Required Competencies: Knowledge/ Skills, and Abilities:
Advanced understanding of cell culture, cryopreservation, purification, and aseptic processing or lab technique
Knowledge of cGMP/FDA regulated industry
Basic mathematical skills
Technical writing capability
Proficient in MS Office applications
Background to include an understanding of biology, chemistry, medical or clinical practices
Previous experience managing, coaching, and providing instructions to staff
Sufficient vision and hearing capability to work in job environment.
Duties and Responsibilities:
Ensures staff are properly trained on controlled, approved GMP procedures.
Manages individual development plans for direct reports.
Documents employee growth and performance.
Reviews and approves employee timecards.
Conducts annual employee performance review with direct reports.
Documents and addresses employee corrective actions and performance improvement plans.
Trained in all areas of manufacturing staff upon completion of all proficient tasks.
Pre- and Post-Production shift communication to manufacturing team.
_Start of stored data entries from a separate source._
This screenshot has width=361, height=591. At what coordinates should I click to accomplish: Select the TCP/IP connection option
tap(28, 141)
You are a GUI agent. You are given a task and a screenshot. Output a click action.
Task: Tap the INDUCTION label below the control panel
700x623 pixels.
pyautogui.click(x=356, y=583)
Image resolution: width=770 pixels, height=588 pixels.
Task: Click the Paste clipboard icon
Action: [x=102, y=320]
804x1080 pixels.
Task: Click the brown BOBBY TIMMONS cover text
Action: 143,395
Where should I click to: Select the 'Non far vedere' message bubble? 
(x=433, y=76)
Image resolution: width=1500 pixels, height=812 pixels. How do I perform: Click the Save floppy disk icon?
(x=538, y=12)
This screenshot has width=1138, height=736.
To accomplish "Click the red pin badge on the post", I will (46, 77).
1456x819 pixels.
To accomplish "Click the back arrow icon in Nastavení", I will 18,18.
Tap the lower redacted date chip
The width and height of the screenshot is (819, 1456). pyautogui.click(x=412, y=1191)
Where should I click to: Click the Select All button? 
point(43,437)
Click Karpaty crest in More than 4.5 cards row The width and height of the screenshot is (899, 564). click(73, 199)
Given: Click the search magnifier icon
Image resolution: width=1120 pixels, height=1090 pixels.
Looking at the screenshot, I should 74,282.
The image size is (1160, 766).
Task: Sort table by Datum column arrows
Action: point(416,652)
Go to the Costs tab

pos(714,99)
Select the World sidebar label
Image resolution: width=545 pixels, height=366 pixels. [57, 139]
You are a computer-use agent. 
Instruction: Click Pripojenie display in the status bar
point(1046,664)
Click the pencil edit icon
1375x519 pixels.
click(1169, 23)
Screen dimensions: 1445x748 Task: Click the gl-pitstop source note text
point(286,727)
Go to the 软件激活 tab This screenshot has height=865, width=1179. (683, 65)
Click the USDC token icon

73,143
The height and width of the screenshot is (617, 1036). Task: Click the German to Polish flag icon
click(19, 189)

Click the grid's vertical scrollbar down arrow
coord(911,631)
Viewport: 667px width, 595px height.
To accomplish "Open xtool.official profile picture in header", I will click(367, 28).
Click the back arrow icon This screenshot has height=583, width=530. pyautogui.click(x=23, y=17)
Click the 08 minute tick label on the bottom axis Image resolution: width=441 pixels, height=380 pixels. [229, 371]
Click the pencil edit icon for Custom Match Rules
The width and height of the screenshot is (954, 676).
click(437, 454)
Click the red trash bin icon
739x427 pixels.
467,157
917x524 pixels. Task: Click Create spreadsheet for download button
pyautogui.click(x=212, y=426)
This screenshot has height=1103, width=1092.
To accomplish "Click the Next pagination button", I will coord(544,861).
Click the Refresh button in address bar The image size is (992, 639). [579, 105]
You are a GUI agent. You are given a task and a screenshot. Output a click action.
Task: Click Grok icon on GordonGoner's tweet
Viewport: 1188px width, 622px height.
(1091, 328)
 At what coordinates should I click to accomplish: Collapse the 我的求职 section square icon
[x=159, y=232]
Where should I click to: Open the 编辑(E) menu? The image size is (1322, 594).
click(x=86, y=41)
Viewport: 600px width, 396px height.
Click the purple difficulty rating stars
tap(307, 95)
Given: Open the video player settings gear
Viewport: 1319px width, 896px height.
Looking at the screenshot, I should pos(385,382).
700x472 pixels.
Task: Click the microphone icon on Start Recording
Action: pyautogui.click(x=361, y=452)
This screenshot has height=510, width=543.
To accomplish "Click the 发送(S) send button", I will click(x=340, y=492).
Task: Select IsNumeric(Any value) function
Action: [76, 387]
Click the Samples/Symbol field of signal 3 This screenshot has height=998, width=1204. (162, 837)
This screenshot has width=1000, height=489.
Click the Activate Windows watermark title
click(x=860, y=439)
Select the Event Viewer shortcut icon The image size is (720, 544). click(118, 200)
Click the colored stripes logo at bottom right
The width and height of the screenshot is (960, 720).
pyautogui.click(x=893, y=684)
Manages on the floor production issues cross functionally.
Escalates concerns/ issues to Manufacturing Management.
Hires and interviews new employees.
Other duties may be assigned, as necessary.
Required Education and Experience:
Master’s degree plus 4 years of experience
OR Bachelor’s degree plus 6 years of experience
OR Associate/ Medical Technical degree and 7 years of Manufacturing or Operations experience
OR High School diploma/GED and 8 years of Manufacturing or Operations experience.
Intermittent walking and sitting to perform job functions; however, ability to sit or stand for extended periods of time may be necessary.
Physical dexterity sufficient to use computers and documentation.
Ability to lift up to 25 pounds.
Must have the ability to work around laboratories and controlled, enclosed, restricted areas.
Cleanroom garments and personal protective equipment will be required in designated areas which cover head, parts of the face, core body, and legs/feet.
Makeup, gum, nail polish, or other potential microbial sources are prohibited in restricted areas.
Flexibility to don clean room garments and personal protective equipment (PPE).
Clean room environment is an enclosed, restricted space, with assigned pressure and temperature conditions. Reagents, chemicals, and exposure to sanitization agents are expected.
Routine exposure to human blood components.
Designated areas may prohibit food, any outside materials such as cell phones, tablets, at a minimum.
Celgene is committed to equal opportunity in the terms and conditions of employment for all employees and job applicants without regard to race, color, religion, sex, sexual orientation, age, gender identity or gender expression, national origin, disability or veteran status. Celgene complies with all applicable national, state and local laws governing nondiscrimination in employment as well as employment eligibility verification requirements of the Immigration and Nationality Act. All applicants must have authorization to work for Celgene in the U.S.COMMITTED TO IMPROVING THE LIVES OF PATIENTS WORLDWIDE
At Celgene, we seek to deliver truly innovative and life-changing drugs for our patients. Our vision as a company is to build a major global biopharmaceutical corporation while focusing on the discovery, the development, and the commercialization of products for the treatment of cancer and other severe, immune, inflammatory conditions.
“At Celgene, we seek to deliver truly innovative and life-changing drugs for our patients.”
There are more than 300 clinical trials at major medical centers using compounds from Celgene. Investigational compounds are being studied for patients with incurable hematological and solid tumor cancers, including multiple myeloma, myelodysplastic syndromes, chronic lymphocytic leukemia (CLL), non-Hodgkin’s lymphoma (NHL), triple-negative breast cancer and pancreatic cancer. As committed as we are to clinical accomplishment, we are equally committed to patient support, which is a guiding principle at Celgene. We believe all who can benefit from our discoveries should have the opportunity to do so. Celgene puts patients first with industry-leading programs that provide information, support and access to our innovative therapies.